> **PROBLEM TO WORK ON**
Where the records below show a line containing "Task: Click the 玄戈梨花·MPX name label", start copying; end with the line containing "Task: Click the link", and copy it too.

> **INFORMATION PROVIDED**
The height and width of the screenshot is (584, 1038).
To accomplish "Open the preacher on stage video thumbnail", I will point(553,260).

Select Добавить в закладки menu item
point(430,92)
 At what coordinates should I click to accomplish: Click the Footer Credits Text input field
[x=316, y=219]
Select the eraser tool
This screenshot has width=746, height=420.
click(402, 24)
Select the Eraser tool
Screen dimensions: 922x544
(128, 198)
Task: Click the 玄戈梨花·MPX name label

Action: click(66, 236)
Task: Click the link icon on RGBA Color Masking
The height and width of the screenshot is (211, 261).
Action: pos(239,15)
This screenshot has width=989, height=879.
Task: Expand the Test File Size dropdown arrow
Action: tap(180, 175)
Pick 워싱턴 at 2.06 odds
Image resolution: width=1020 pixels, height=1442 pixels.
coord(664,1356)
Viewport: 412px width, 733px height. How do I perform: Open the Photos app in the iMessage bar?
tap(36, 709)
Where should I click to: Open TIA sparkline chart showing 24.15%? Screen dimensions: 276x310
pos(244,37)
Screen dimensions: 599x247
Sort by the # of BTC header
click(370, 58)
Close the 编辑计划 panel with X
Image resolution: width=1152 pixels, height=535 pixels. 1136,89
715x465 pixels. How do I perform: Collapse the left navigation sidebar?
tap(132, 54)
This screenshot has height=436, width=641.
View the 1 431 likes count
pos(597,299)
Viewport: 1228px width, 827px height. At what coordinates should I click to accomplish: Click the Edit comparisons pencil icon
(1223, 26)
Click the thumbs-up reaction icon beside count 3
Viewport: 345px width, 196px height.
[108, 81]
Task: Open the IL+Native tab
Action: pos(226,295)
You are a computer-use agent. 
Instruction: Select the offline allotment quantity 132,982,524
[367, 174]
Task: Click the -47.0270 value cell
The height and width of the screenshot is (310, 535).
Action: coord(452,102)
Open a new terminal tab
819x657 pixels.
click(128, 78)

> **ANSWER SECTION**
Task: Click the 玄戈梨花·MPX name label

Action: click(66, 236)
Task: Click the link icon on RGBA Color Masking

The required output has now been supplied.